A cet égard, il sera observé que la société ne pouvait anticiper une hausse des achats en 2020 par la société Blédina alors que les achats étaient en baisse au titre de la récolte précédente (1 000 tonnes pour la saison 2018/2019 contre 950 tonnes pour la saison 2019/2020).

En outre, il n'est pas démontré le caractère tardif de la notification de la rupture le 3 juin 2020 alors que des contrats peuvent encore être conclus au-delà du mois d'avril, au moins jusqu'à la récolte des pommes au cours des mois de septembre et octobre ainsi qu'il résulte notamment de l'attestation de Mme [K] (pièce 45 des appelantes).

Enfin, l'existence d'une situation de dépendance économique de cette société à l'égard de la société Blédina n'est pas établie.

Il résulte de l'ensemble de ces éléments que la rupture ne revêt pas le caractère brutal allégué.

Les demandes d'indemnisation sont en conséquence rejetées.

Le jugement entrepris est confirmé.

Sur la demande incidente au titre de l'article 32-1 du code de procédure civile

Exposé des moyens

La société Blédina considère que la procédure introduite par la société Fruits Sains est manifestement abusive et demande le versement de 15.000 euros à titre de dommages et intérêts sur le fondement de l'article 32-1 du code de procédure civile. Elle fait valoir que la société Fruits Sains reconnaît que son préavis accordé est suffisant, ne conteste pas qu'il a été respecté, n'indique avoir subi aucun préjudice, invoque de manière non pertinente une perte de chiffre d'affaires de 98% en 2022 et ne formule aucune demande d'indemnisation propre à son encontre. Elle estime avoir subi un préjudice car son personnel a dû consacrer de nombreuses heures à étudier les demandes de la société Fruits Sains et rassembler les éléments probants.

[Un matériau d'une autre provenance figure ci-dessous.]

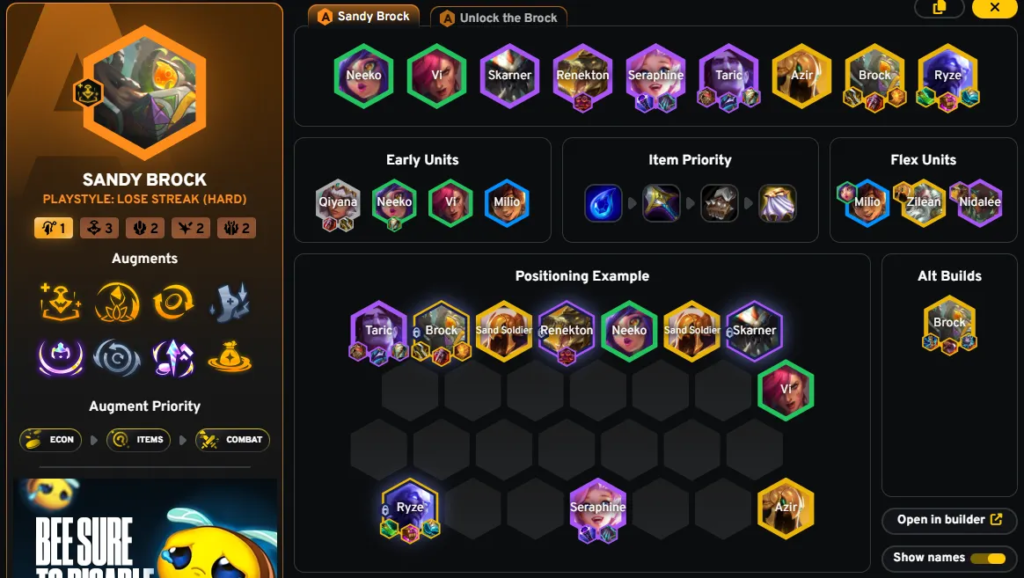Image resolution: width=1024 pixels, height=578 pixels.
Task: Click the ECON augment priority pill
Action: coord(50,440)
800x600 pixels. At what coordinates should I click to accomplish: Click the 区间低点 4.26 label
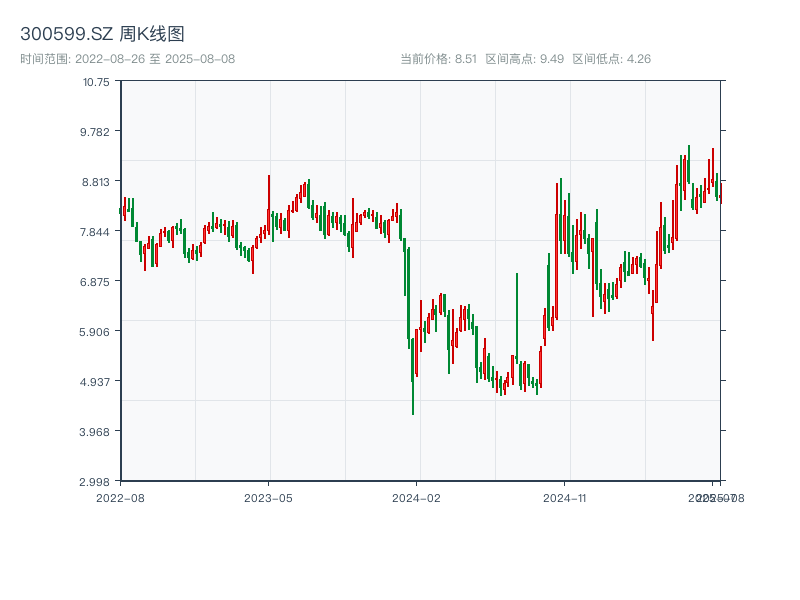pyautogui.click(x=611, y=59)
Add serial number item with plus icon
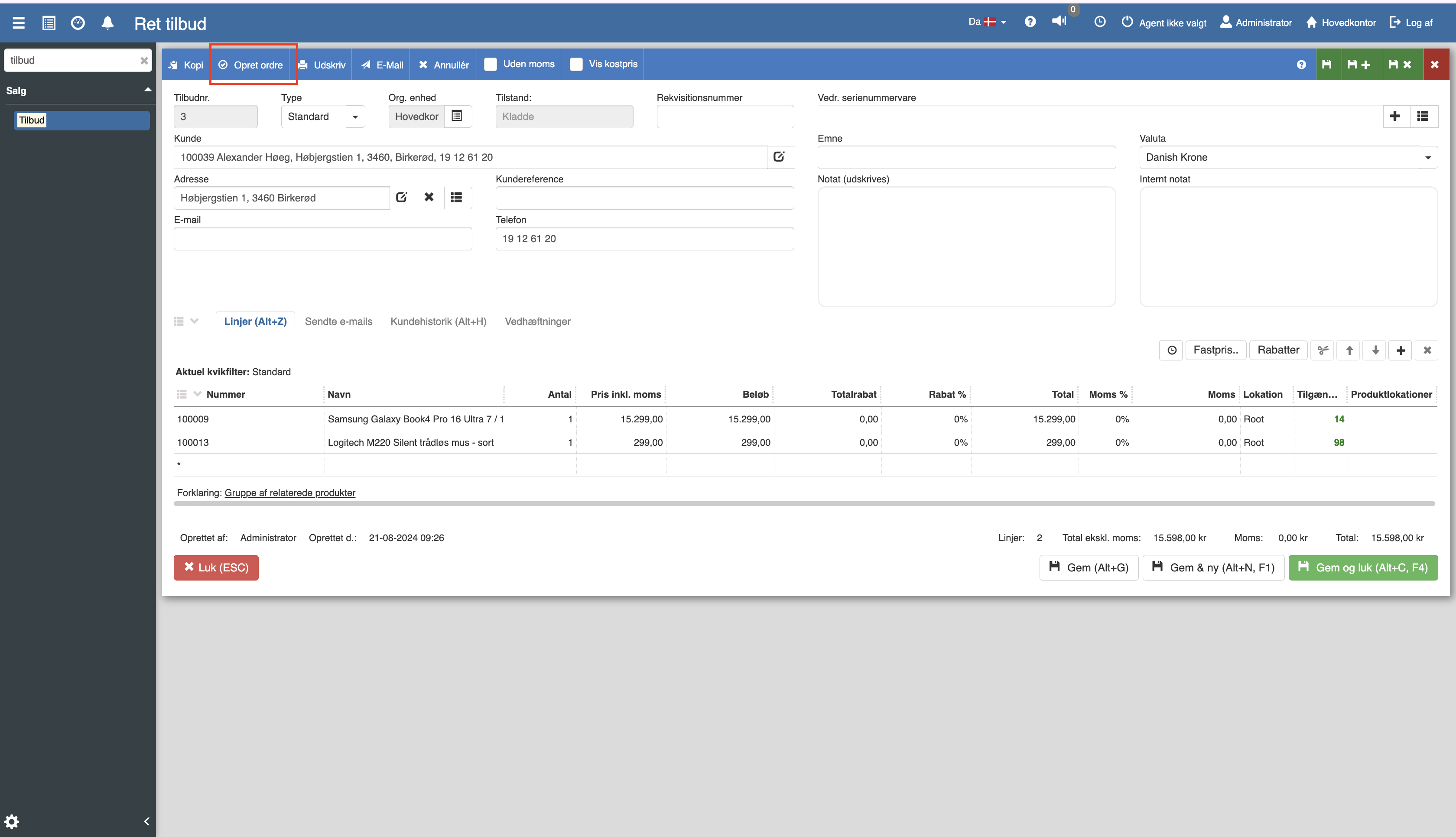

En réplique, la société Fruits Sains et la société La Famille Teulet soutiennent qu'elles n'ont pas introduit de procédure abusive à l'encontre de la société Blédina. Elles considèrent que la société Blédina a fait preuve de mauvaise foi et leur a causé un préjudice, qu'elles n'abusent pas de leur droit d'agir en justice, que la société Fruits Sains n'a pas fait preuve de mauvaise foi, que les demandes formulées ne sont ni abusives, ni artificielles et que la société Blédina ne justifie pas avoir subi un préjudice, ni du montant de la réparation sollicitée.

Réponse de la Cour

L'abus par les sociétés appelantes de leur droit d'ester en justice n'est pas démontré, étant observé qu'elles invoquaient une relation commerciale établie avec « le Groupe Teulet » dont faisait partie la société Fruits Sains.

Il n'y a pas lieu à amende civile sur le fondement de l'article 32-1 du code de procédure civile.

Cette demande est rejetée et le jugement confirmé de ce chef.

Sur les dépens et l'article 700 du code de procédure civile

Les sociétés appelantes qui succombent, sont condamnées in solidum aux dépens d'appel, le jugement étant confirmé en ce qu'il a mis à leur charge les dépens de première instance.

Elles sont condamnées in solidum à verser La somme de 10 000 € à la société Blédina sur le fondement de l'article 700 du code de procédure civile et déboutées de leur demande à ce titre.

PAR CES MOTIFS

La Cour,

Dit que l'effet dévolutif de l'appel a valablement opéré ;

Se déclare valablement saisie des demandes formées par les sociétés Fruits Sains et La Famille Teulet ;

Confirme le jugement en ses dispositions qui lui sont soumises ;

Condamne in solidum les sociétés Fruits Sains et La Famille Teulet aux dépens d'appel et à payer à la société Blédina la somme de 10 000 € au titre de l'article 700 du code de procédure civile.